**Texte du document:**
Luis Abinader, Président de la République dominicaine depuis août 2020, a été réélu en 2024 pour un second mandat de 4 ans. Ses concitoyens lui ont renouvelé leur confiance, convaincus par sa triple compétence d’économiste, d’homme d’affaires et de politicien qui lui permet d’allier sens pratique et vision sur le long terme. Le Chef d’État compte poursuivre la voie qu’il a tracée pour son pays.
Par Marie Forest
L’élection en 2020 de Luis Abinader au premier tour de la présidentielle avait déjà été sans ambiguïté. Dans un pays pourtant habitué à de houleuses contestations des résultats électoraux, le passage du pouvoir, détenu depuis 16 ans par le PLD, au PRM n’avait donné lieu à aucune objection. Gonzalo Castillo, le principal adversaire du nouveau Président, parlant même de « victoire irréversible ». En 2024, alors que Luis Abinader partait largement favori, son succès a été encore plus éclatant : de 52,30 % des voix lors du précédent scrutin, il est passé à 59,24 % des suffrages. C’est donc conforté dans ses choix politiques qu’il entame ce nouveau mandat.
Ce contenu est réservé aux abonnés
LES PRIORITÉS : BONNE GOUVERNANCE ET SÉCURITÉ
Le premier mandat du Président Abinader s’est concentré, en termes de politique intérieure, sur les priorités régaliennes. Il a fait de l’amélioration de la gouvernance, via la transparence des institutions publiques et la lutte contre la corruption, l’un de ses chevaux de bataille. Des enquêtes ont été menées concernant des faits de corruption présumée impliquant d’anciens responsables gouvernementaux. Parallèlement, des mesures ont été prises pour renforcer l’indépendance du pouvoir judiciaire. Cela a abouti à l’arrestation et la mise en examen de plus d’une dizaine d’ex-ministres. Ces résultats ont été accueillis très favorablement par l’opinion publique, exaspérée par la corruption endémique qui sévissait dans le pays. Le Président veut désormais aller encore plus loin, notamment en garantissant l’indépendance de l’organisme de gestion électorale par le biais d’une réforme constitutionnelle. Mais il l’assure, la règle de seulement deux mandats consécutifs autorisés pour un chef d’État ne sera pas modifiée : « Je ne serai plus candidat, c’est ma parole, c’est mon engagement et cela fera partie de mon héritage laissé à la République dominicaine. »

**Objectif:** D'après le texte sur Luis Abinader, quel pourcentage des voix a-t-il obtenu à l'élection de 2024 ?

**Informations affichées:**
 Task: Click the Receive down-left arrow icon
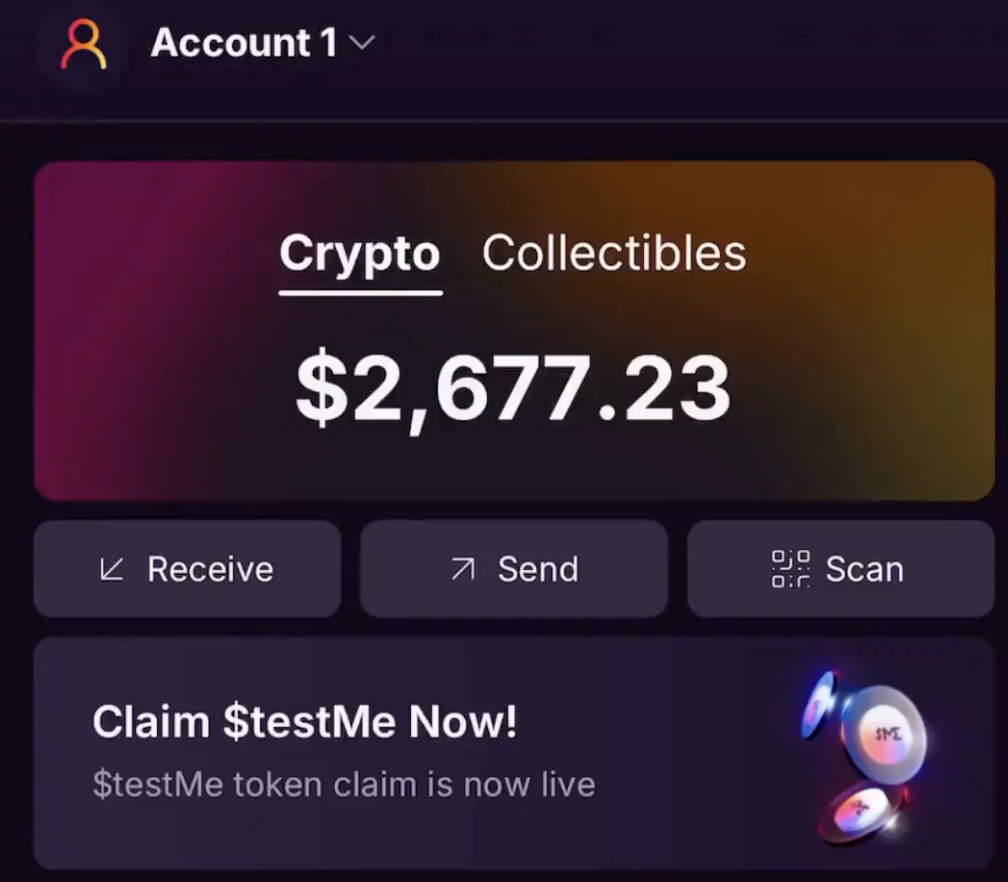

**Réponse:** 59,24 % des suffrages.